▸ Exercise
Each line in the records below that has the word "pixels" should be copied.

▸ Pixel coordinate grounding data

+===+

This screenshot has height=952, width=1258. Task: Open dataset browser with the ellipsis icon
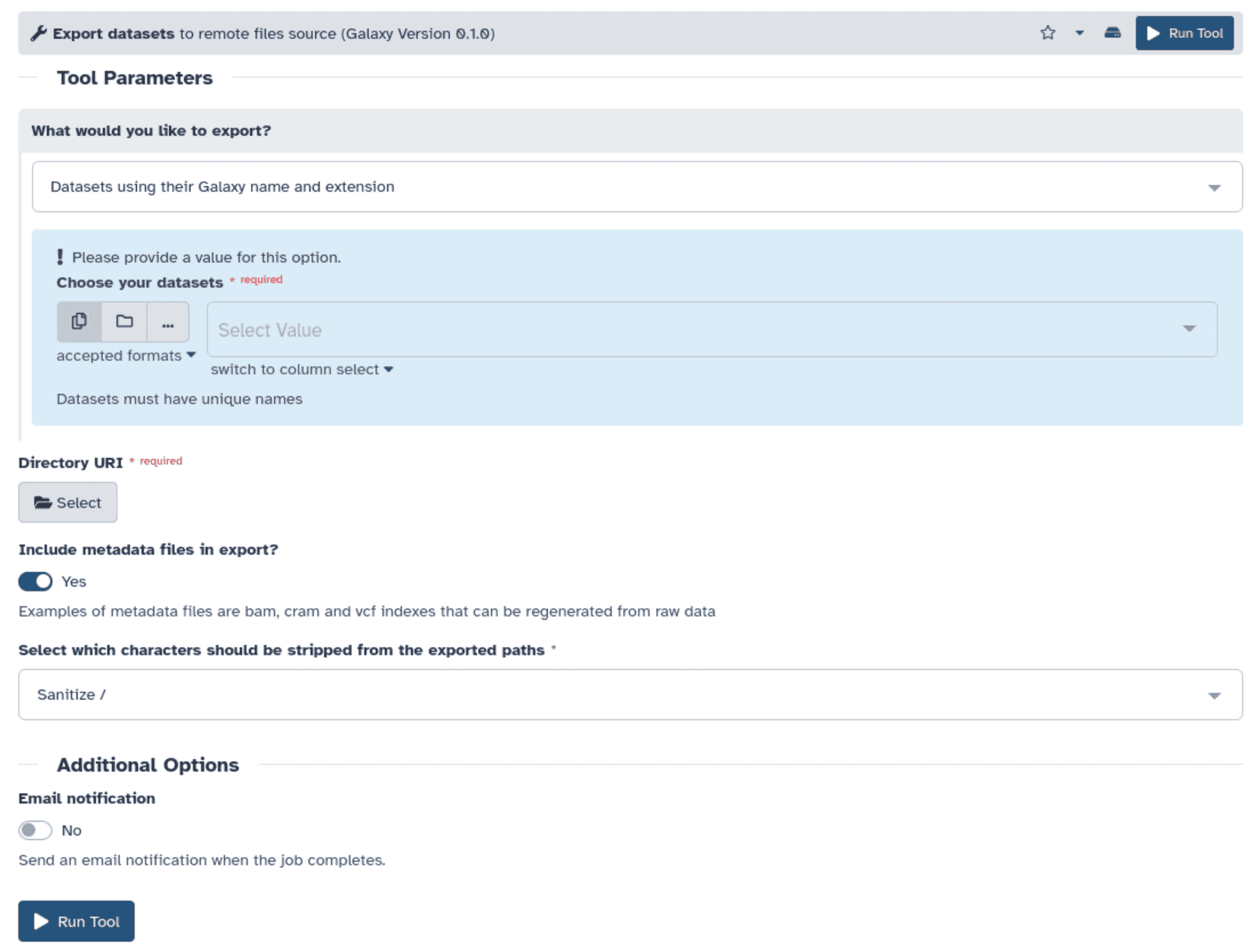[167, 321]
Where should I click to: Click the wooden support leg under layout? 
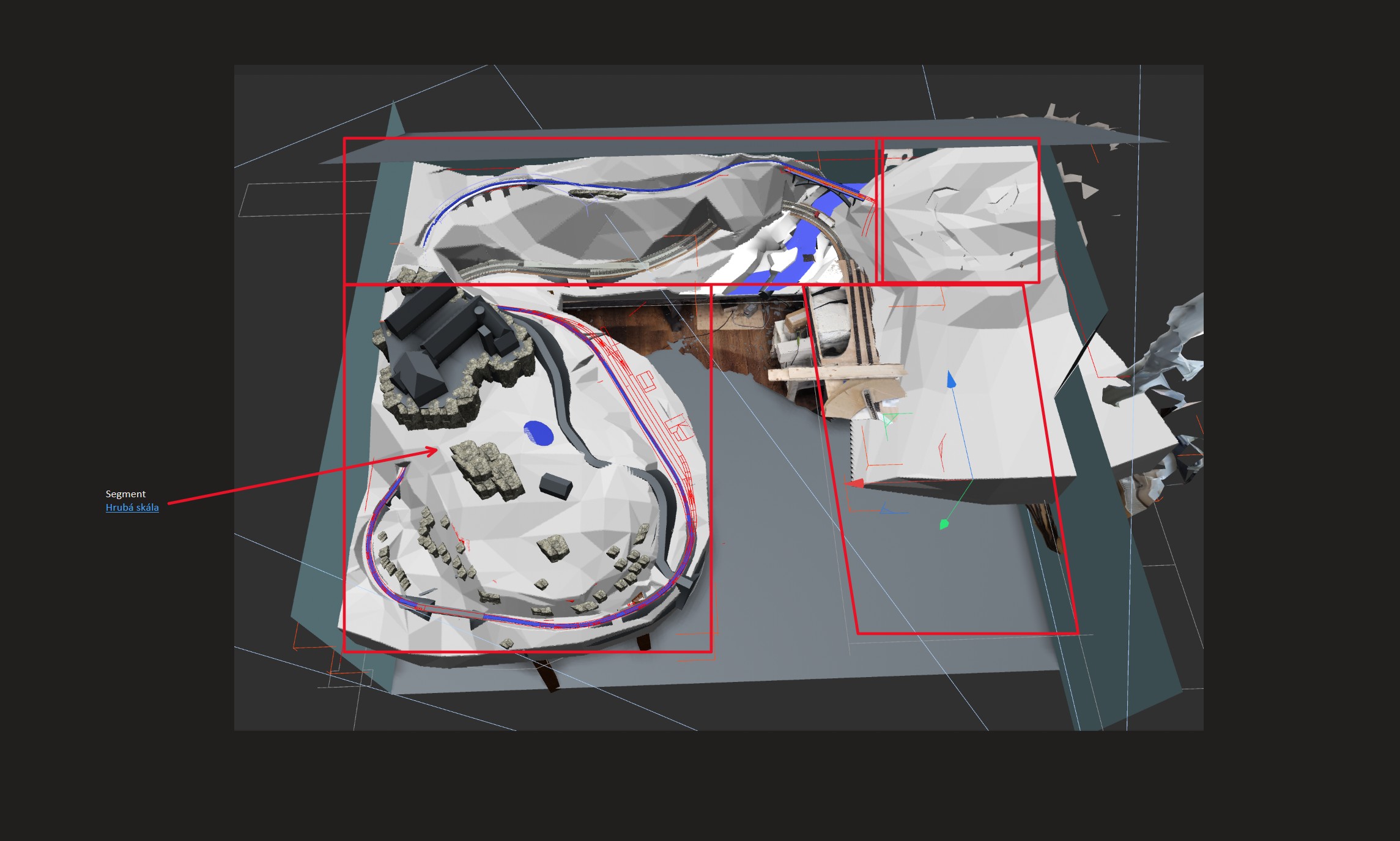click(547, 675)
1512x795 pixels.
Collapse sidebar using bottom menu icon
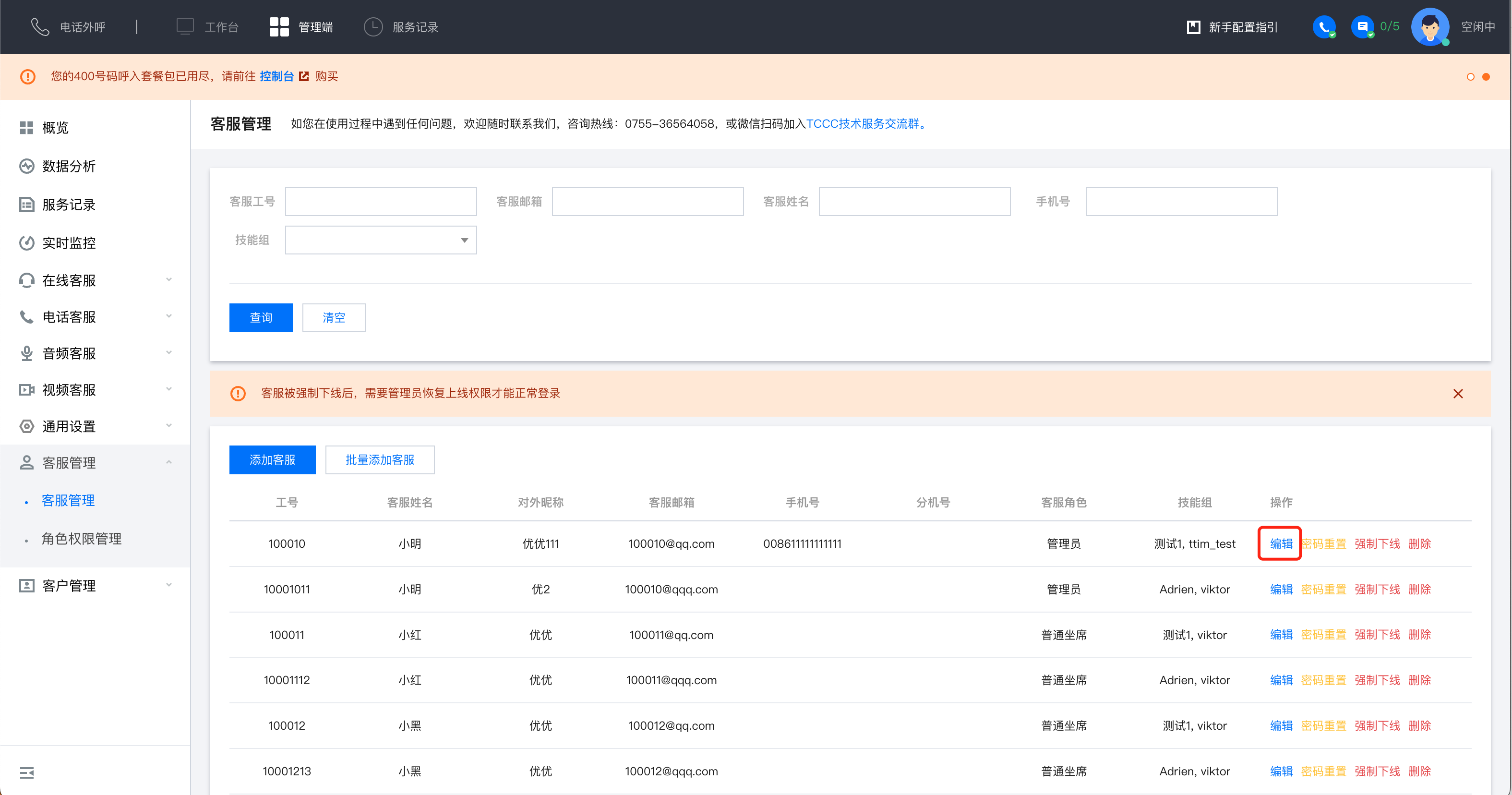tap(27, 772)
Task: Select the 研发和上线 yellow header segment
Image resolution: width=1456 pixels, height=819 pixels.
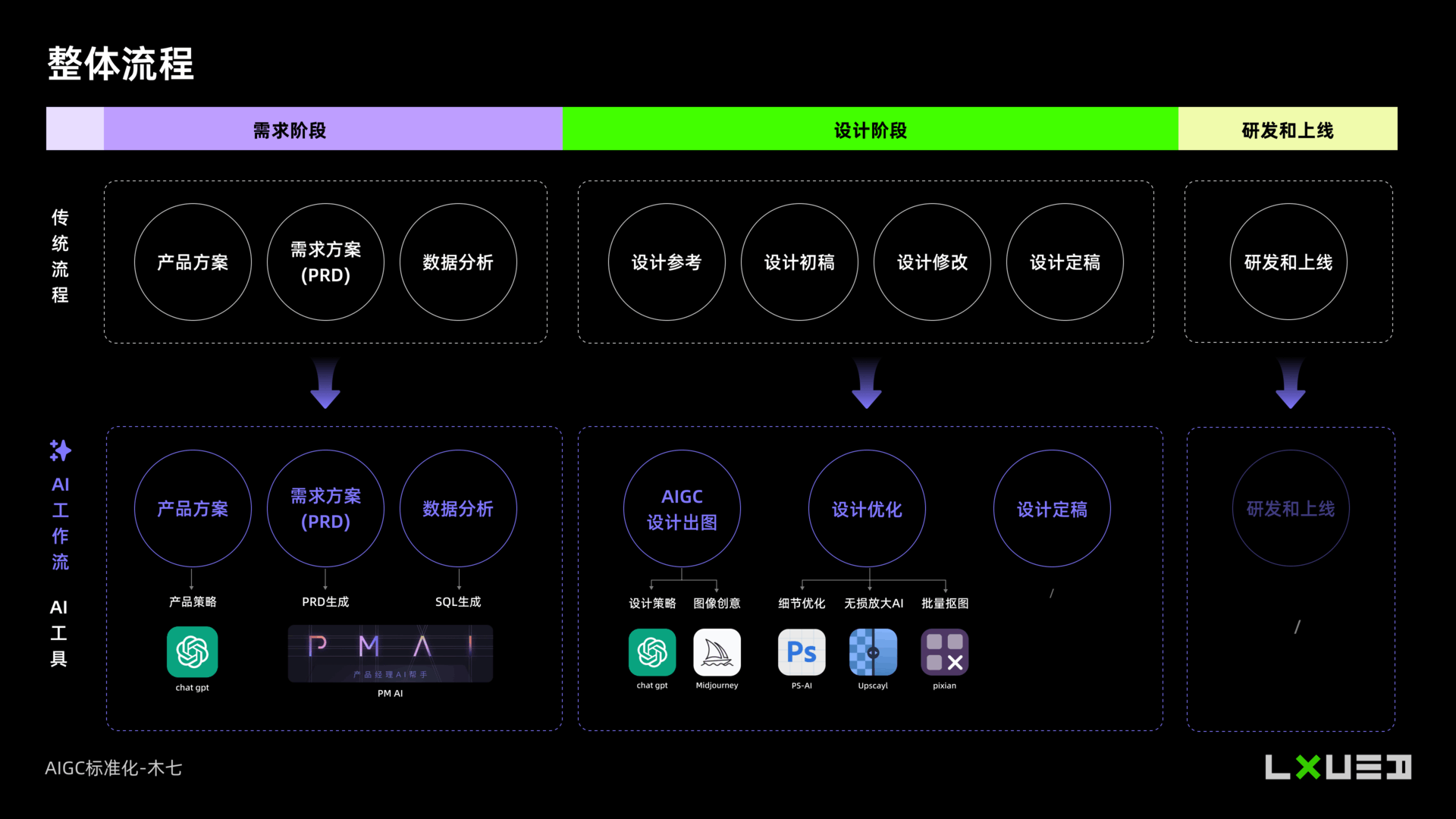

+===+

▸ Output below
1512x795 pixels.
Image resolution: width=1456 pixels, height=819 pixels.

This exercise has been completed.